Die Geister der Vergangenheit
Nur wenige Tage, bevor das neue Gesetz zur Altersvorsorge im Bundestag zur Abstimmung steht, werden die Stimmen der Skepsis lauter. Niels Nauhauser von der Verbraucherzentrale Baden-Württemberg äußert deutliche Bedenken: „Die Geschichte wiederholt sich“, sagte er der „Süddeutschen Zeitung“. Seiner Einschätzung nach wird die private Altersvorsorge mit dieser Reform erneut scheitern.

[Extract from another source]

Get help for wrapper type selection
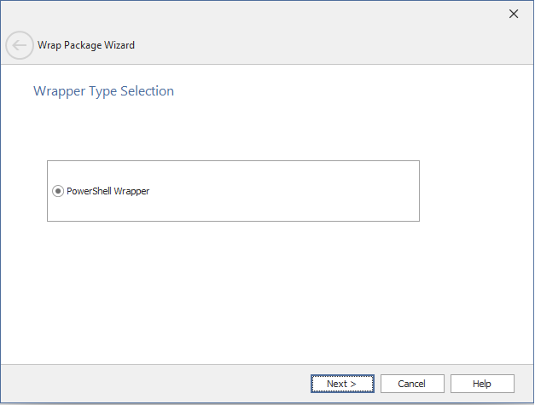 (482, 384)
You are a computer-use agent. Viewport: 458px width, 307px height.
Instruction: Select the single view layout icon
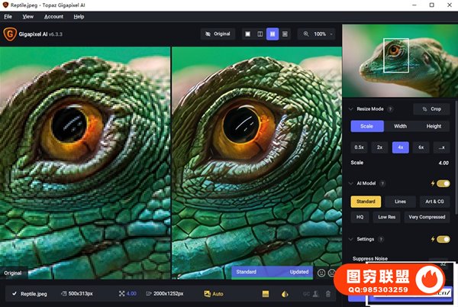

Finanzminister Lars Klingbeil (SPD) hatte die Reform initiiert, um die gravierenden Mängel der Riester-Rente zu beheben. Doch die Grundstruktur bleibt bestehen: Finanzprodukte sollen weiterhin privat vertrieben werden. „Für Menschen, die sich nicht auskennen, ändert sich nichts“, warnt Nauhauser. Sie seien weiterhin den Empfehlungen von Finanzvermittlern ausgeliefert, die primär auf die Höhe ihrer Provisionen bedacht seien.

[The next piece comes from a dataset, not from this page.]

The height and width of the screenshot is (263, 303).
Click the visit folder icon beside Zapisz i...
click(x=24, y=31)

Das Bundesfinanzministerium setze damit eine Agenda der Finanzlobby um, so der Vorwurf. Die Gesellschaft werde in etwa zehn Jahren feststellen, dass die private Altersvorsorge für viele Bürger nicht funktioniert, ähnlich wie schon bei der Riester-Rente. Als zukunftsweisende Alternative wird ein staatlicher Fonds nach schwedischem Vorbild ins Spiel gebracht.
Das Kabinett hatte Klingbeils Pläne im Dezember abgesegnet. Das Vorhaben beinhaltet neben bisherigen Produkten mit Garantien ein neues Altersvorsorgedepot. Dieses soll durch Investitionen am Kapitalmarkt höhere Renditen ermöglichen. Die neuen Produkte sollen ab Januar 2027 auf den Markt kommen.